[poppler] RFC: patch: parallel testing
Carlos Garcia Campos
carlosgc at gnome.org
Sat Dec 29 08:13:53 PST 2012
Adam Reichold <adamreichold at myopera.com> writes:
> -----BEGIN PGP SIGNED MESSAGE-----
> Hash: SHA1
>
> Hello Thomas,
>
> It is not a very sophisticated solution, but I think the attached
> patch should ensure useful messages for interleaved output of several
> worker threads.
I hadn't noticed this problem, and I can only reproduce it when running
the tests in verbose mode, does it only happen when stdout is not a tty?
> Best regards, Adam.
>
> Am 29.12.2012 10:32, schrieb Thomas Freitag:
>> Hi Adam!
>>
>> I used yesterday the first time Your patch for regtesting: Awfully,
>> congratulations. You probably already encountered my comment on bug
>> 50992. One minor thing: Unfortunately the protocol is not really
>> readable anymore, because each thread i.e. first outputs
>>
>> Testing '/media/thomas/HD-PCTU3/PDF Suite/01_ump_a_2009.pdf' using
>> splash backend (9/1137):
>>
>> and when it finishes i.e.
>>
>> PASS
>>
>> Because of the worker threads it's now nearly impossible to match
>> the test itself with the result of the test. Can You change it in
>> that way that this is outputted together? Should be quite easy....
>>
>> Cheers, Thomas
>>
>> Am 06.12.2012 19:02, schrieb Adam Reichold: Hello again,
>>
>> I reformatted the patch hopefully solving the whitespace issues.

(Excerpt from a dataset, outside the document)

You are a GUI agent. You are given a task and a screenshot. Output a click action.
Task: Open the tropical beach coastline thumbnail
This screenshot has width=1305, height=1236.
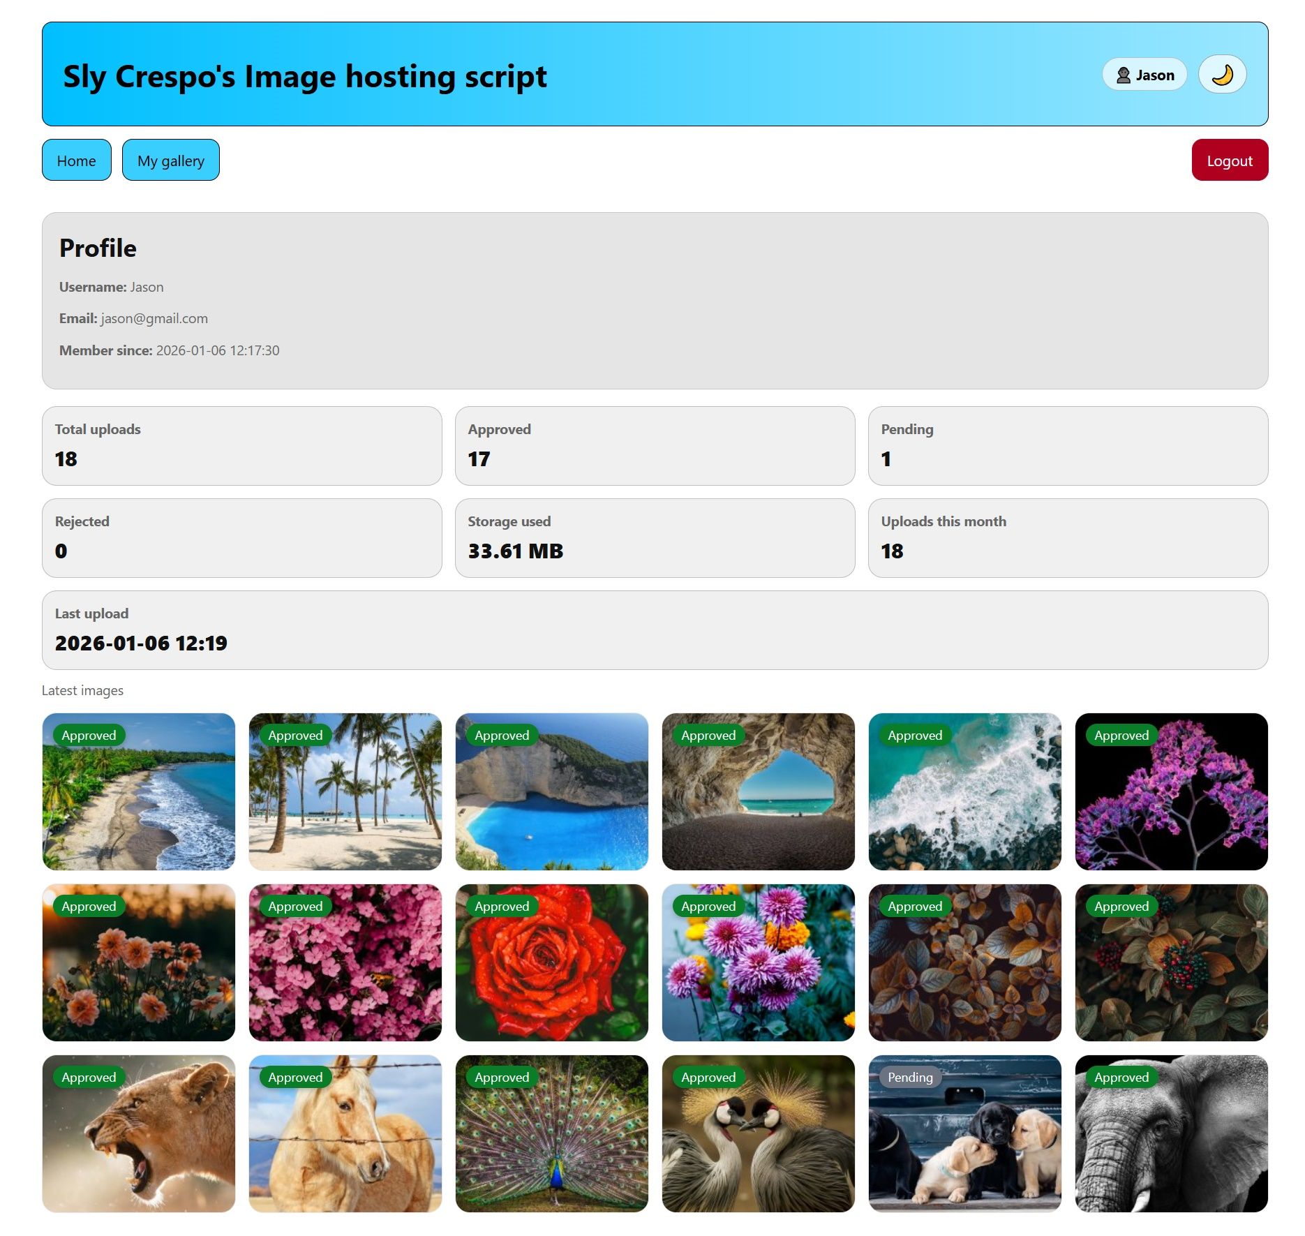[x=139, y=791]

>> (It does apply and run for me, but there are still some whitespace
>> warnings.)
>>
>> The use of recursive locks is probably not necessary in
>> "TestRun.py" and "TestReferences.py", but since the performance
>> impact is probably negligible in this case, I thought allowing for
>> recursion would help to keep the code more accessible. In
>> "Printer.py" there is at least one recursion from
>> "printout_update" into "printout".
>>
>> Best regards, Adam.
>>
>> Am 06.12.2012 18:19, schrieb Adam Reichold:
>>>>> Hello Carlos,
>>>>>
>>>>> Am 06.12.2012 18:11, schrieb Carlos Garcia Campos:
>>>>>> Adam Reichold <adamreichold at myopera.com> writes:
>>>>>>> Hello again,
>>>>>>>
>>>>>>> As suggested by William Bader, I added the option to use
>>>>>>> the logical CPU count as the number of worker threads
>>>>>>> automatically.
>>>>>> Thanks for the patch, any improvement in the regression
>>>>>> test framework is more than welcome, even more if it's to
>>>>>> improve the performance. What poppler have you sued to
>>>>>> create the patches? They don't apply for me here using
>>>>>> poppler from current git master.
>>>>> Yes, it is about performance and I am hesitant about
>>>>> introducing such complexity into the test driver which is
>>>>> supposed to test the correctness of program itself, but
>>>>> faster regression testing probably means more regression
>>>>> testing... :-)
>>>>>
>>>>> I am not sure how to correctly format the patch. I built on
>>>>> the current master but it seems Git thinks that the lines
>>>>> where I just changed the indentation are whitespace errors.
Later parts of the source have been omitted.